Wal Mart’s minimum wage rise: Is this the end of the race to the bottom for employee/human capital management?
- Wal-Mart’s decision to raise employee wages got a lot of coverage in terms of dollars in pockets. I think management’s underlying reason for doing it is much more interesting. They seem to have decided they can squeeze no more blood from the stone.
- Wal Mart’s woeful customer service and persistent under-stocking troubles have been well documented. Hat tip to Bloomberg for some great reporting there for those of us who don’t spend much time at Wal Mart. I have memories of Sears’ self-inflicted woes when it dominated the retail landscape.

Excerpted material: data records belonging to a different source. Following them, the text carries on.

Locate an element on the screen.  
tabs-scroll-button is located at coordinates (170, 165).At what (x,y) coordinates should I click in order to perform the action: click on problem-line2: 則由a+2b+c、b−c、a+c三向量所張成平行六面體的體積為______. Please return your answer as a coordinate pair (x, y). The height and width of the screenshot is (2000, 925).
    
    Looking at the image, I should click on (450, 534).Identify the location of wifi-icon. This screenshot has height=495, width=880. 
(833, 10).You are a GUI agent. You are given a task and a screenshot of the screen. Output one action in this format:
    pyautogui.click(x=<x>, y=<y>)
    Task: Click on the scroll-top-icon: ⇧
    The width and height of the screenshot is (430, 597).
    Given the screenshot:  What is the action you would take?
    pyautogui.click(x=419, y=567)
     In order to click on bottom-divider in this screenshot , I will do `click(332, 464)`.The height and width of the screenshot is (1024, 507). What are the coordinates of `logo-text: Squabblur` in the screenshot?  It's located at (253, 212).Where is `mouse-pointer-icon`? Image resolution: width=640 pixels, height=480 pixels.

- The wage rise seems to be an admission that, gasp, paying people better might lead to higher retention, lower costs, and a better product. This is actually not that controversial. Just econ 101. But it has been deeply against the “grind-em-down” trend of the past 20-30 years. Outsourcing, flex-time scheduling, anti-union, etc. etc.
- It has been pretty clear we hit the law of diminishing returns on this model. You can almost see the “beatings will stop once morale improves” sign hanging in the air over in so many retail models today. Home Depot, Best Buy, Wal Mart, Bed Bath and Beyond… It is, arguably, the last lever to pull for the big-box, “category killer.” There are no more small chains to grind down, so the beast turned to grinding down its own flesh and bone.
- The hopeful thing is that people at the top start to figure out that treating people at the bottom better is also better for the bottom line. That is hopeful because it might serve to re-balance the social/political equation.
- That equation will rebalance sometime and somehow. It would be a lot better for it to be done via private, free market, enlightened self-interest. If not, the populists (in which I include the Tea Party) will eventually redress than balance in a decidedly less optimal way.
Going to close with tat thought and my apologies for any typos. Gotta get on the road. One final conundrum of modern American life. I generally see a Drive-Through line at suburban Starbucks while there is literally no line at the actual counter. With ample parking just feet away from that (highly visible) counter. You gotta love America.